Background
Windows Dynamic Link Library (DLL) or Delphi Runtime Package (BPL) are both shared library for Windows OS. As stated in MSDN:
The system maintains a per-process reference count on all loaded modules. Calling LoadLibrary increments the reference count. Calling the FreeLibrary or FreeLibraryAndExitThread function decrements the reference count. The system unloads a module when its reference count reaches zero or when the process terminates (regardless of the reference count).
If a DLL has been loaded for more than one time, Windows OS doesn't maintain separate copies of DLL image in the OS system. Only one DLL image is loaded and Windows OS use reference counting strategy to maintain the status. Once the reference count of a DLL has dropped to zero, the DLL image is completely remove from the process.
A bad news is there isn't any documented Windows API to allow us to retrieve the current reference count of a DLL.

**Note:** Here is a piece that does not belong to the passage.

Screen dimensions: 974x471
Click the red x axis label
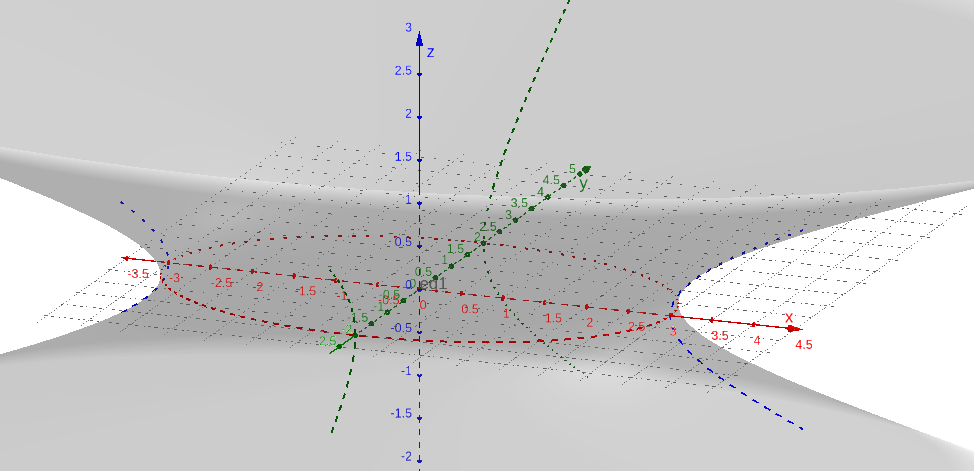788,318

But why I need to know the reference count of a DLL? It is very rare for us to know this information. Someone use this technique to kill spyware DLL.
I design my application with runtime packages. For example, I keep forms in runtime package and load the form from package when I open the form. The runtime package is not bind to my executable image statically but it will be invoked dynamically via LoadPackage.
I want to achieve these:
- The package isn't loaded when there isn't any form instance in the process.
- We may instantiate more than one form instance from same package in the process at the same time.
- Once all form instances has been destroyed, the runtime package image will remove from the process.
To get it done. I declare an export procedure that return a new form instance everytime it is invoked. Each form instance created will invoke LoadPackage(HInstance) to increase the reference count.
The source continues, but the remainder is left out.